CONSUMERS are paying dearly for convenience, with products in fancy packaging costing up to twice as much.
A survey found that consumers are paying through the nose for revamped versions of old favourites.
Overall, the goods surveyed by the Irish Independent worked out nearly €5 cheaper if you went for the simpler packaging. The basket would have cost €17.96 for the cheaper versions of the same products, compared to €22.75 -- a difference of 27pc.
And the cheaper goods also went further, with shoppers getting twice as much of the same branded oats, mustard and firelighters for their money by opting for the simpler packaging.
Our survey found a normal tube of toothpaste is half the price of a fancier pump -- €1.39 versus €2.79 -- offering quite a saving in return for the minimal extra work involved in squeezing it out.

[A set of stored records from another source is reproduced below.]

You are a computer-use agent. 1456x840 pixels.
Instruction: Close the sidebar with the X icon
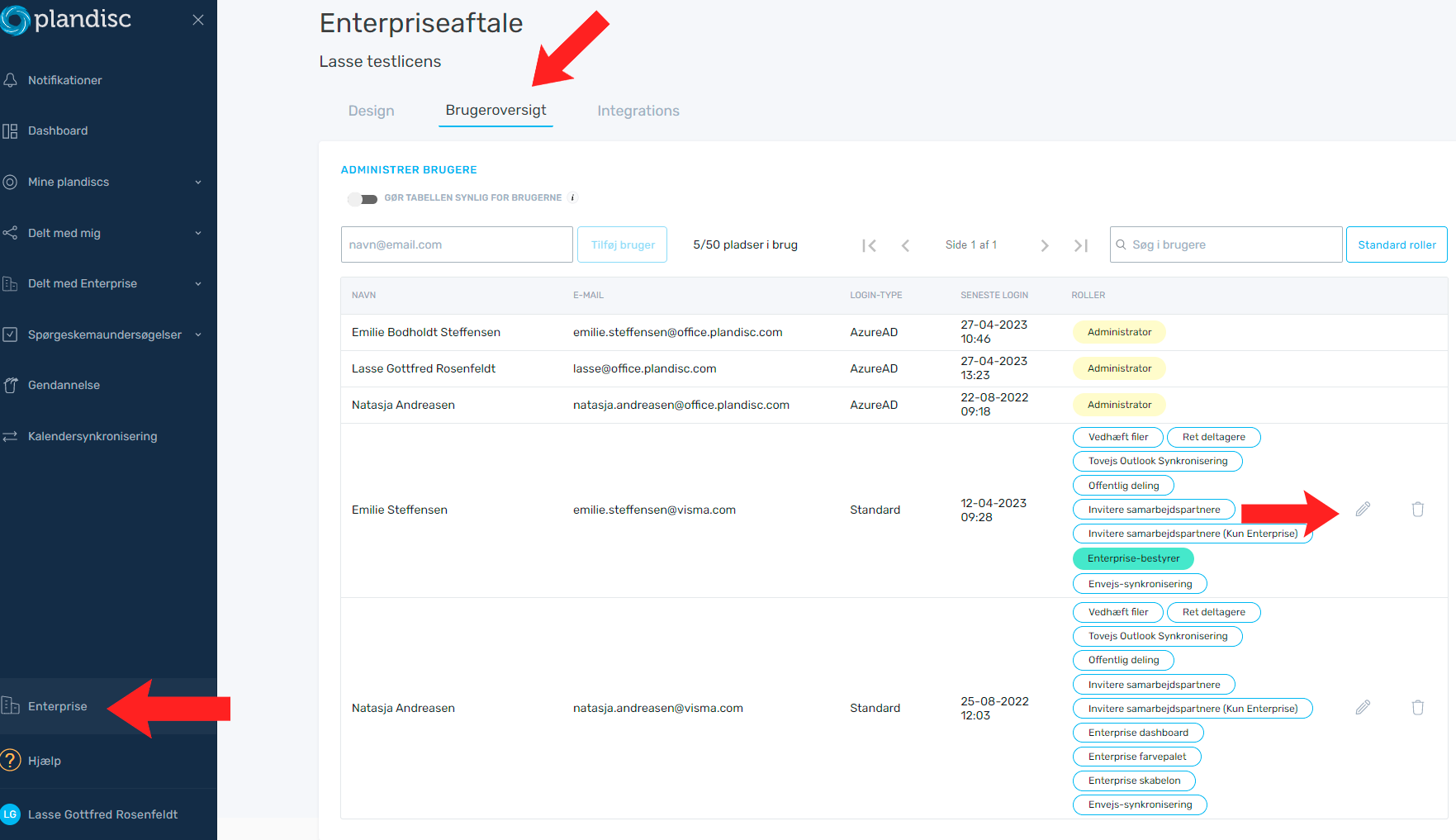click(198, 20)
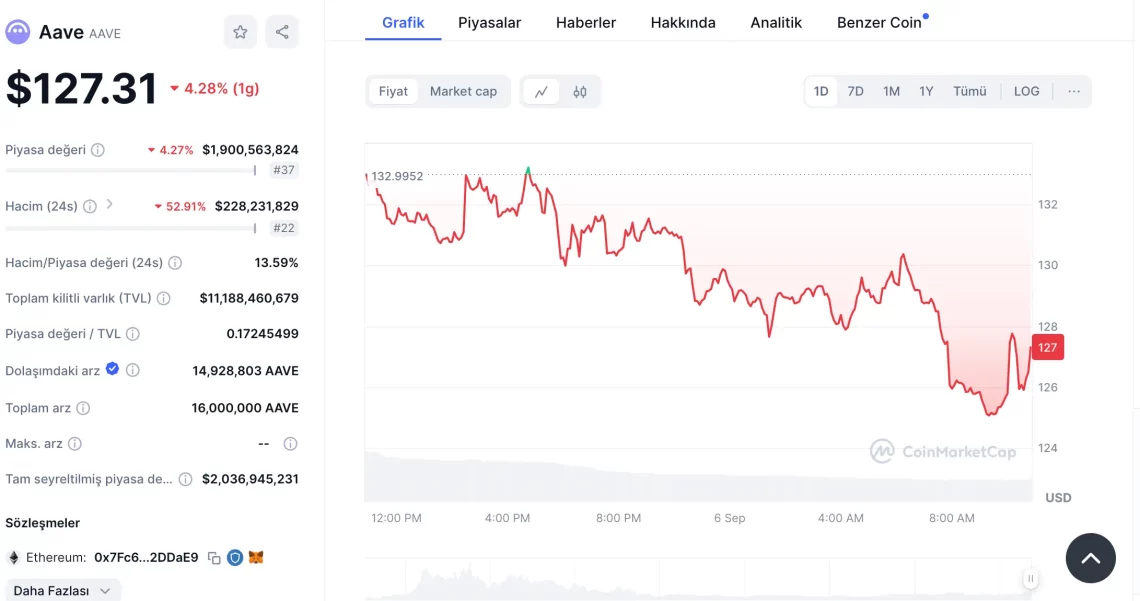Copy the Ethereum contract address icon
Viewport: 1140px width, 601px height.
point(214,558)
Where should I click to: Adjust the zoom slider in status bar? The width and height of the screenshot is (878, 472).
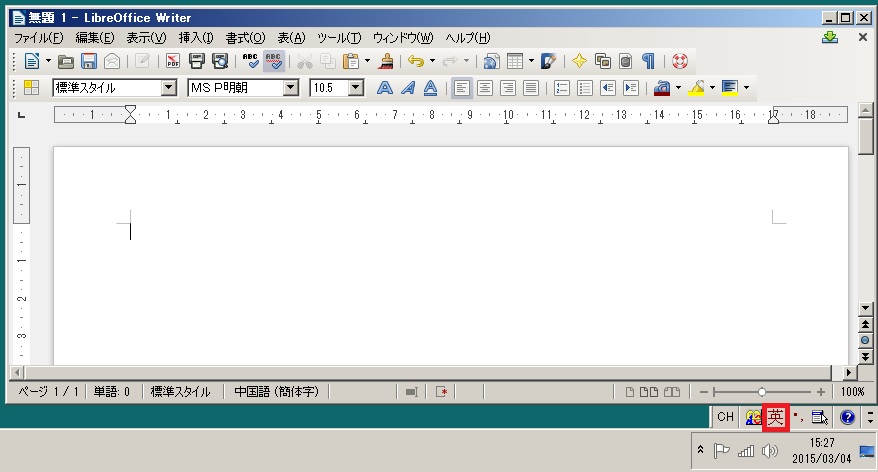pos(762,392)
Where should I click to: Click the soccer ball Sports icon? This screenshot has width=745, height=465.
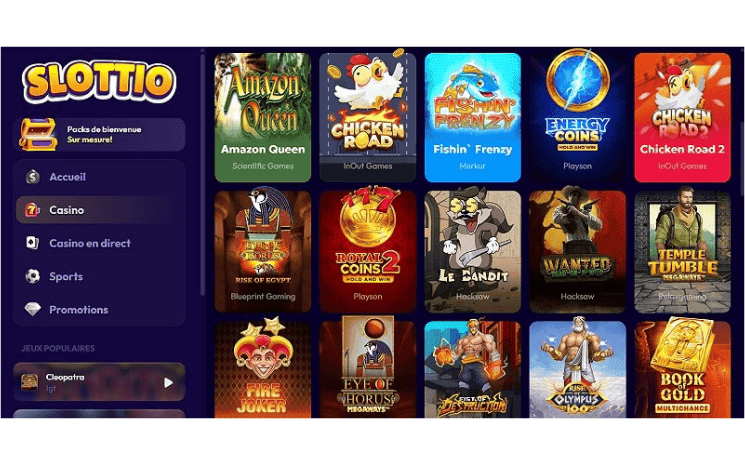coord(32,276)
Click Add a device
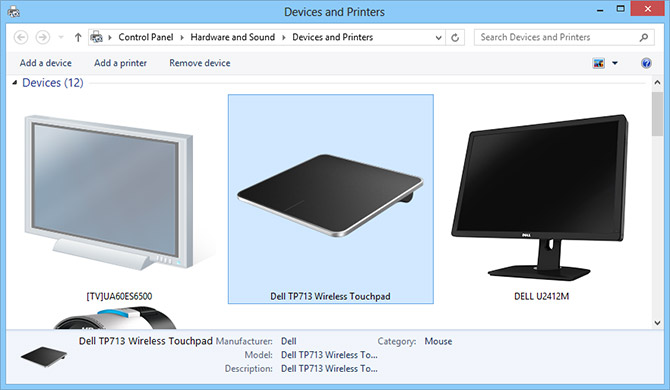This screenshot has height=390, width=670. (46, 63)
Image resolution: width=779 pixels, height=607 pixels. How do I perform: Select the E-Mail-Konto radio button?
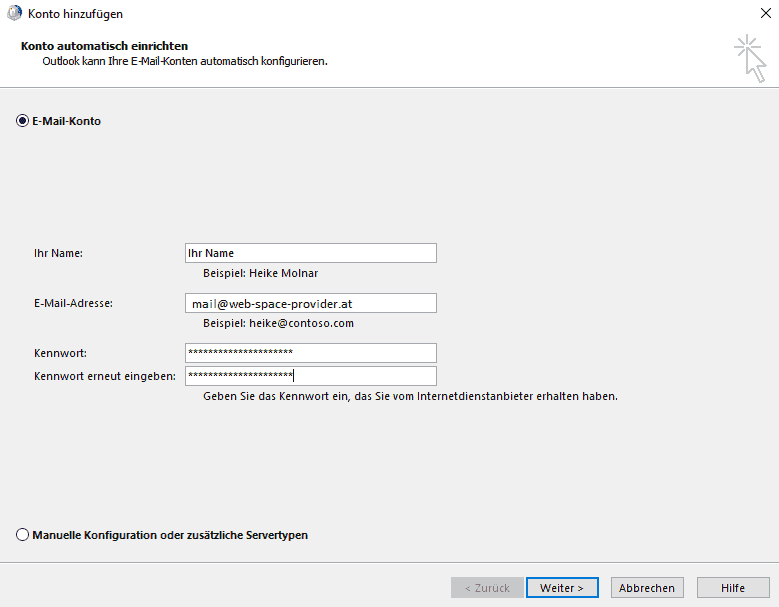(23, 121)

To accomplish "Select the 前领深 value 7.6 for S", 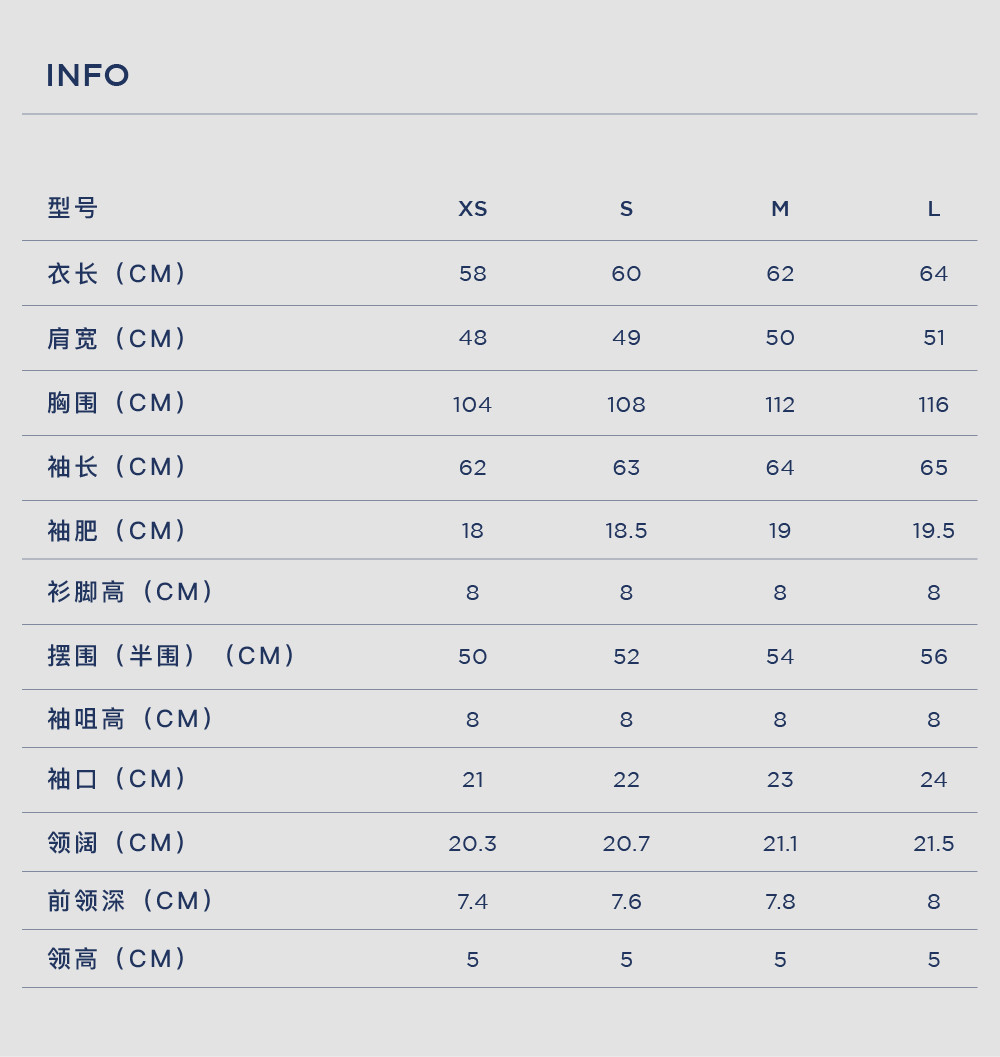I will click(x=626, y=902).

And 'squeezability' appears to be a key factor in driving up prices; for example, a plastic bottle of ketchup with the lid at the bottom costs 80c more than a glass bottle of the identical branded product.
And a tube of mustard costs €1.16 for 50g compared with 99c for 100g in a jar, meaning gram for gram you're paying 134pc more for convenience.
Not only does the price vary, frequently shoppers get twice as much of the product if they go for the old-style package. For example, a 500g drum of porridge oats costs 74c more than a 1kg bag of the same product.
The pricier drum of oats is marketed as "microwaveable" and comes with a measuring scoop. But the bigger, cheaper bag of oats can also be cooked in a microwave if it's convenience and speed you're after.
A tub of cream, meanwhile, costs 24pc more if you buy it in a resealable plastic container instead of one with a foil lid.
Firelighters cost nearly twice as much if you purchase the individually wrapped variety -- 20c a pop compared to 10c each if they're not wrapped.
But sometimes the premium for convenience isn't quite so great. A block of cheddar for instance worked out just 10c, or 3pc, cheaper than a pack of ready-sliced cheese.
Retailers argue they are offering a choice between convenience and the cheaper alternative. The Consumers' Association (CAI) of Ireland, however, warned shoppers are sucked in to taking the pricier options.
"This is a big way for stores to make more money. It's not in a tin, it's in a tub -- and suddenly it's twice the price," said CAI chief executive Dermott Jewell.
"Consumers are often very trusting, they're in a hurry, and they don't always realise different packaging can result in much higher prices. It's very important to check the prices," he added.
The CAI has previously carried out its own survey which showed that fancy packaging could add 51pc to the price of goods.
The more expensive options are also often placed in the most eyegrabbing positions on the shelves, forcing shoppers to hunt out the cheaper options.